Pointer makes his own forest - Grosse Pointe News

2022-07-29 21:47:55 By : Mr. Harry Tung

16980 Kercheval Pl • McCourt Building • Grosse Pointe, MI 48230 • 313.882.6900 • Office Hours: Monday-Friday 9am-5pm

16980 Kercheval Pl. • Grosse Pointe, Michigan 48230 • 313.882.6900 • Monday-Friday 9am-4pm

By Brad Lindberg | on July 27, 2022

Walking through the larch forest of Davisburg decades ago, Tom Trueman wished he could take it home. “I like larch because it’s a deciduous evergreen,” he said. Larch is the northern counterpart to the south’s bald cypress. Together they are among the few conifers to shed their needles during the barren time of year. “It goes into fall color, they turn gold and drop their needles for winter,” Trueman said. And soft needles they are, refuting the sharp, pointed tools for sewing, suturing or, by which pricked, torment.
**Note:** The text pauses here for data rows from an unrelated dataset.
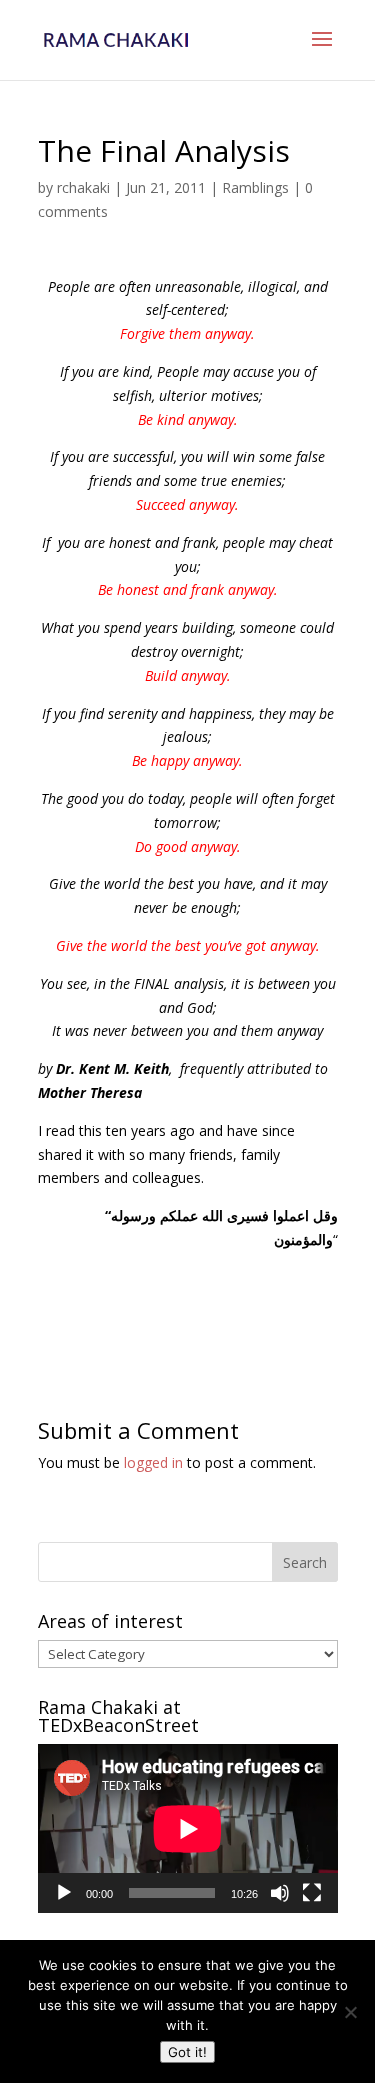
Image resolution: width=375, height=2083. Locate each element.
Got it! (187, 2052)
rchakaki (83, 187)
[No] (350, 2012)
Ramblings (255, 187)
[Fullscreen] (312, 1893)
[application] (188, 1828)
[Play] (64, 1893)
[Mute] (280, 1893)
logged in (153, 1462)
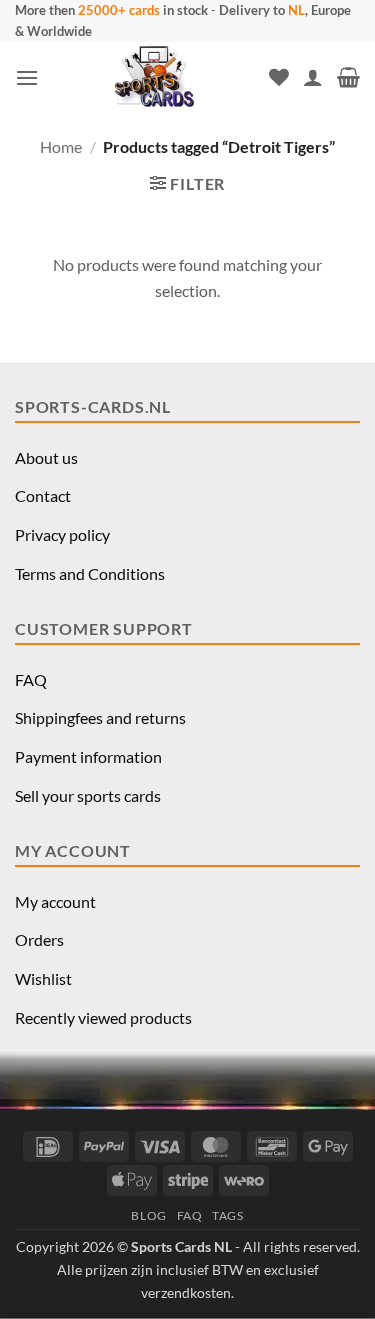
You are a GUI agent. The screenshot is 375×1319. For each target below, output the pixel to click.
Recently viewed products (103, 1017)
The larch tree’s feathery, one-inch needles are as Othello’s faithful Desdemona, “delicate with her needle … she will sing the savageness out of a bear.” “The needles are very soft,” Trueman said. “If you walk through a larch forest, it’s different than any other kind of forest because the ground is covered with old needles from previous years. It’s cushy and quiet. You can lie down in them and fall asleep.” Thereby an impasse. How to uproot and transport a forest of 60- to 100-foot-tall trees to the backyard of a 106-year-old house in Grosse Pointe Farms? Trueman, 66, from boyhood always good at overcoming mechanical challenges — he’s the type who can take things apart and put them back together — did an end run around nature. In the spirit of a landscape painter, Trueman created a living, photosynthetic representation of his favorite forest in miniature. He took up bonsai, the art of growing and pruning artificially dwarfed, potted plants into artistic, archetypal and stylized shapes. “I always wanted to recreate that forest,” said Trueman, standing among scores of scaled-down potted trees in his intimate and precisely maintained backyard. “People that are into bonsai always have single trees in a pot or a small stand, called a forest or landscape. I wanted to embellish on that and come up with something extreme.” He went banzai on bonsai, so to speak:

Photo by Brad Lindberg Bonsai hobbyist Tom Trueman prepares to fine-tune a flexible wire rod wrapped around a miniature tree branch. Wires guide the growth of branches to his liking. “You just keep making it into the picture you have in mind of what you want to represent,” he said.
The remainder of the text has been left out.